◆ Directive A ◆
Work out how many lines of the records below contain the word "Expand", counting only matches with the same capitalization, and reply with the number alone.

..............................

# Lens choices for airshow



## GuyF (Aug 16, 2012)

Should be going to the Leuchars airshow on Sept 15th here in Scotland and, since it's the first airshow I'll have been to in over 20yrs, wondered about the best choice of lenses.

Main gear will be 5D3 plus 300mm 2.8 IS (and Kenko 1.4x TC) (without monopod as I think it would be too restrictive).

However now the problem starts - do I also take:

24-105mm for static stuff (B-52!!) and wider field of view flying shots (Red Arrows/Patrouille de France)

or

17-40mm for static aircraft _and_ 70-200mm f4 IS for Red Arrows/Patrouille de France?

No doubt some will say take it all but I want to travel as light as possible but not miss shots by leaving stuff at home. Bearing in mind I'll also be carrying food and water for a long day.

Next part of the question is: to ensure razor sharp shots of the flying displays am I better shooting at, say, f8 and let the 5d3 take care of the rest or shoot close to wide open to maintain high shutter speed and rely on the focus tracking of the 5D3 to keep up with fast jets?

Any opinions and airshow example shots would be appreciated.

Guy.


----------



## charlesa (Aug 16, 2012)

Would take the ultrawide and the 70-200 mm, although that might create issues by having to keep changing lenses constantly. For airshows I usually take fisheye, tilt-shift, 70-200 and 400 mm prime +/- 2x III TC.

..............................

◆ Directive B ◆
Extend the airshow lens discussion above, starting right after its last sentence.

Item position entries
..............................

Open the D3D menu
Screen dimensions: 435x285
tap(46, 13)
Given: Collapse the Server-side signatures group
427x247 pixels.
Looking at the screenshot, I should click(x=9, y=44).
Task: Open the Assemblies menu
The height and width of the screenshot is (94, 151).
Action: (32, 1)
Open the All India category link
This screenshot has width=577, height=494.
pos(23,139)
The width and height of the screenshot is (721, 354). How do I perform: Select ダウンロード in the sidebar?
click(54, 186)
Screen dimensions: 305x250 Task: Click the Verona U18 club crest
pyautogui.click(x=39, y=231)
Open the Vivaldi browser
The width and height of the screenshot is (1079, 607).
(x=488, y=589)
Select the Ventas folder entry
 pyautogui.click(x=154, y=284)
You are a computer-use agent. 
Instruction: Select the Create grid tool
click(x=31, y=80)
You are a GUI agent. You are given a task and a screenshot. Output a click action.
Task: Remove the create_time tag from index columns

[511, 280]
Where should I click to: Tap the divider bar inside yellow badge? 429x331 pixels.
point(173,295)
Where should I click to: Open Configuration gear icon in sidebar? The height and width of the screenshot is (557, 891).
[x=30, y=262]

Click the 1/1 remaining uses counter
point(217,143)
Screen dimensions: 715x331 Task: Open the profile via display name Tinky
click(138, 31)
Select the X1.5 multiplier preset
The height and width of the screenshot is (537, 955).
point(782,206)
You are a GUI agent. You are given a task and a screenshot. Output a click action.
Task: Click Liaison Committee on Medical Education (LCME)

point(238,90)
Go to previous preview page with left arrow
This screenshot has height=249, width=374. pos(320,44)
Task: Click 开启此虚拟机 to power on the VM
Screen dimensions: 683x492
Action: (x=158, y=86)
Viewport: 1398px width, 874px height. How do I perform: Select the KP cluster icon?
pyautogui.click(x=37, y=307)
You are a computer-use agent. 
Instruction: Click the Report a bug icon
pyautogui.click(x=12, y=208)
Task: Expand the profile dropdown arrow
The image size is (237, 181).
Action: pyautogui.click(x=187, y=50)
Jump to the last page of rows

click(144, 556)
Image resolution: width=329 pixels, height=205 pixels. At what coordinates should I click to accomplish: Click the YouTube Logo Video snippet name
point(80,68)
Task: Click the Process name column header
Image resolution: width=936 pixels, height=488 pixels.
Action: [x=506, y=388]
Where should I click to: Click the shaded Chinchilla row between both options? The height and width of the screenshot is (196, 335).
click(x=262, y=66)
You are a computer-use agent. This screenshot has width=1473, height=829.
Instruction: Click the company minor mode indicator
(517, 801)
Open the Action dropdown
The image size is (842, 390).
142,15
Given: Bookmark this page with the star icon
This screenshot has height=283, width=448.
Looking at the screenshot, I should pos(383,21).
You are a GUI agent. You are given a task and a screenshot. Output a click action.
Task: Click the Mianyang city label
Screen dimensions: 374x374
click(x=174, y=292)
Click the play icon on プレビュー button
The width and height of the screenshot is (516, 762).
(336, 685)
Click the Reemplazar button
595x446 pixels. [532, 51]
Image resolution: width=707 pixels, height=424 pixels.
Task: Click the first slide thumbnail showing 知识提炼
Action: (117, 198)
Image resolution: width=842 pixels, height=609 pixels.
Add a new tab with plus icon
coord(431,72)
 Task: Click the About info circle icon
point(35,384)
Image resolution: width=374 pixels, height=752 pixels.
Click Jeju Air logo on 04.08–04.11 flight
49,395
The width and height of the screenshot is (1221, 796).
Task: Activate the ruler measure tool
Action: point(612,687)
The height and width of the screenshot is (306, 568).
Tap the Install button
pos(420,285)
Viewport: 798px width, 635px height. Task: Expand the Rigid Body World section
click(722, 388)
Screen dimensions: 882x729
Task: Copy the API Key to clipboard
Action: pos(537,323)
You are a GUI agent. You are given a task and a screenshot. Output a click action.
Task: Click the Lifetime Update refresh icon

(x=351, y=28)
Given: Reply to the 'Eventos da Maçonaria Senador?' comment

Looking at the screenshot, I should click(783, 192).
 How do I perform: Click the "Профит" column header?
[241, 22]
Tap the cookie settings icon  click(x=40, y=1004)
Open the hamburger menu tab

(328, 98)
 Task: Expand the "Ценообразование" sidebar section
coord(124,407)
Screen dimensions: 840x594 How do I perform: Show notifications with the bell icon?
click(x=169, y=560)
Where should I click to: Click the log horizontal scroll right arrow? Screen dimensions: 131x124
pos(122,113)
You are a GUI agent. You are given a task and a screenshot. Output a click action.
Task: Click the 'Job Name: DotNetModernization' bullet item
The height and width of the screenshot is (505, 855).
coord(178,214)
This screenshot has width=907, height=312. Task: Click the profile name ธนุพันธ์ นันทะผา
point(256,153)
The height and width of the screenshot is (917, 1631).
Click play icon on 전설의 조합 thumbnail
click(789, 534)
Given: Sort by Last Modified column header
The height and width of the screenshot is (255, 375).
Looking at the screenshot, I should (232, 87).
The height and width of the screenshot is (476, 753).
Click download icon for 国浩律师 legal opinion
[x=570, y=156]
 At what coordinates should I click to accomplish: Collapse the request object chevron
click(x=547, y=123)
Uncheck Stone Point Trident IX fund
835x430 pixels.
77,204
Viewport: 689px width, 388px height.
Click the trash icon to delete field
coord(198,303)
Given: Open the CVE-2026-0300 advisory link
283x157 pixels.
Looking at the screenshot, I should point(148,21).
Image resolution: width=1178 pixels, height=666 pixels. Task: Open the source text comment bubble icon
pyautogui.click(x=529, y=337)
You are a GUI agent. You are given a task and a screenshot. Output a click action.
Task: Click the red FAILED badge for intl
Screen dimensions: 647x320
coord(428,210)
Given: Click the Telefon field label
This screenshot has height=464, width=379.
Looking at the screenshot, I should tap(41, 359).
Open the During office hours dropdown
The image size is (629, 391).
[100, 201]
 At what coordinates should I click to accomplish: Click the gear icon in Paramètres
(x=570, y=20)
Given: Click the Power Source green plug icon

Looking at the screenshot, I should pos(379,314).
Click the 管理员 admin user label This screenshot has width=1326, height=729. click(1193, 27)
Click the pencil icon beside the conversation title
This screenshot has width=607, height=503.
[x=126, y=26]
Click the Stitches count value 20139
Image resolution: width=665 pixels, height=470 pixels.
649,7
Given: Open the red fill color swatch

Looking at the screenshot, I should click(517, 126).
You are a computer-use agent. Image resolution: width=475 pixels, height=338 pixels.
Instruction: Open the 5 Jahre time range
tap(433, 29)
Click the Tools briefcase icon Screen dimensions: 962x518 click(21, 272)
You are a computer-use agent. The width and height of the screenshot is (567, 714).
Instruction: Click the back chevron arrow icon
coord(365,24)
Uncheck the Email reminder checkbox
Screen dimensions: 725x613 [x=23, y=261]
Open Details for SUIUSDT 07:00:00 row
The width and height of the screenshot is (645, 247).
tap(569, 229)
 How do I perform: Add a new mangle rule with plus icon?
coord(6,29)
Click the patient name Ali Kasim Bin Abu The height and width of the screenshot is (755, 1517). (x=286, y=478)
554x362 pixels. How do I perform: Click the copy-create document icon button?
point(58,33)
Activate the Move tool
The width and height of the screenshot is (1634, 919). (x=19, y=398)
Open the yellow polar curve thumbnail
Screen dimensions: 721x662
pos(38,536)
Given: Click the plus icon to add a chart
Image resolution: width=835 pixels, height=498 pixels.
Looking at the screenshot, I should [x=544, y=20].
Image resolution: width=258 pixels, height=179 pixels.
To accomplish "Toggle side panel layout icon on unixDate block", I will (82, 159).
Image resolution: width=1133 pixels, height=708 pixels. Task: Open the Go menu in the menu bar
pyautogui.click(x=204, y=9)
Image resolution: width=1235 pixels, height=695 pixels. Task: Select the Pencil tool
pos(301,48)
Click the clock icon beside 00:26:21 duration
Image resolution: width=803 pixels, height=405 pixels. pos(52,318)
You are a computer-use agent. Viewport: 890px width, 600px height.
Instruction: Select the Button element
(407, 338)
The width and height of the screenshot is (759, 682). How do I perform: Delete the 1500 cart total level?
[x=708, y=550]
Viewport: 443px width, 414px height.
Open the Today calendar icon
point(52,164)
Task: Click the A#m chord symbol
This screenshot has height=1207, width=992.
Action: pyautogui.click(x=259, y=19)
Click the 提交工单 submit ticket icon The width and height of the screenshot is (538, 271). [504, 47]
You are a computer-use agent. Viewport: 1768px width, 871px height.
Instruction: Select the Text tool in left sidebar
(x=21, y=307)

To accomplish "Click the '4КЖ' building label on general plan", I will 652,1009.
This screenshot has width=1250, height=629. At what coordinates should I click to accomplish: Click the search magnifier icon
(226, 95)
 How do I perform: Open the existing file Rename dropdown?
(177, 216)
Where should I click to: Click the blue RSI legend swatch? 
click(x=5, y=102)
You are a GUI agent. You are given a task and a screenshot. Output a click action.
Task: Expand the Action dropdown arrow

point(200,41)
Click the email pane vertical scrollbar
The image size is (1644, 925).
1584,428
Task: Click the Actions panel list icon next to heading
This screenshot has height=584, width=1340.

..............................

◆ Task answer A ◆
4

◆ Task answer B ◆
----------



## Moody Blues (Aug 17, 2012)

I have had good success with the 70-200 and 1.4 ext. Airahows would be the perfect venue for the new 200-400!


----------



## rwmson (Aug 17, 2012)

I'm no pro, and the subjects are backlit, but there are some in-flight air show photos on my site:
http://spiritstudios.smugmug.com/Other/JBMDL-Air-Show/24572381_jbvWvZ
5D MK3, 70-200 IS USM II, Canon 2x TC, shot handheld


----------



## IIIHobbs (Aug 17, 2012)

GuyF said:


> Main gear will be 5D3 plus 300mm 2.8 IS and 1.4x TC
> 
> However - do I also take: 24-105mm for static stuff (B-52!!) and wider field of view flying shots or 17-40mm for static aircraft _and_ 70-200mm f4 IS
> 
> Next question: to ensure razor sharp shots of the flying displays am I better shooting at, say, f8 and let the 5d3 take care of the rest or shoot close to wide open to maintain high shutter speed and rely on the focus tracking of the 5D3 to keep up with fast jets?



I am heading to an Air Show here in NJ this weekend (weather permitting). I am taking the 300 f2.8 IS and will have the 1.4xII with me (not sure if I will need it though). The other lenses in my bag will be my 24 f1.4 and 135 f2 (I have no zoom lenses).

Based on past experiences I do not think you will need your 17-40 with the 5DIII. The 24-105 will get you plenty wide enough and also get you near enough to whatever is on the ground. The 70-200 is also not needed, you can always use the 300 for tight detail on the ground if you like.

The 300 alone will get you close enough to most of the air action; adding the 1.4x will allow you to get tighter on the smaller aircraft and skydivers, but tracking will become a bit more difficult.

As for aperture, on the ground, be as creative as you want, things are static. In the air, I think you will be better served by allowing the camera to decide for you, especially with the faster moving objects, the lighting and background conditions can change quickly. Being able to concentrate on the subject and allowing the camera to do the rest will increase the number of keepers.


----------



## bchernicoff (Aug 17, 2012)

100-400 is the airshow king. I know you don't own it, but that and the 24-105 would cover it.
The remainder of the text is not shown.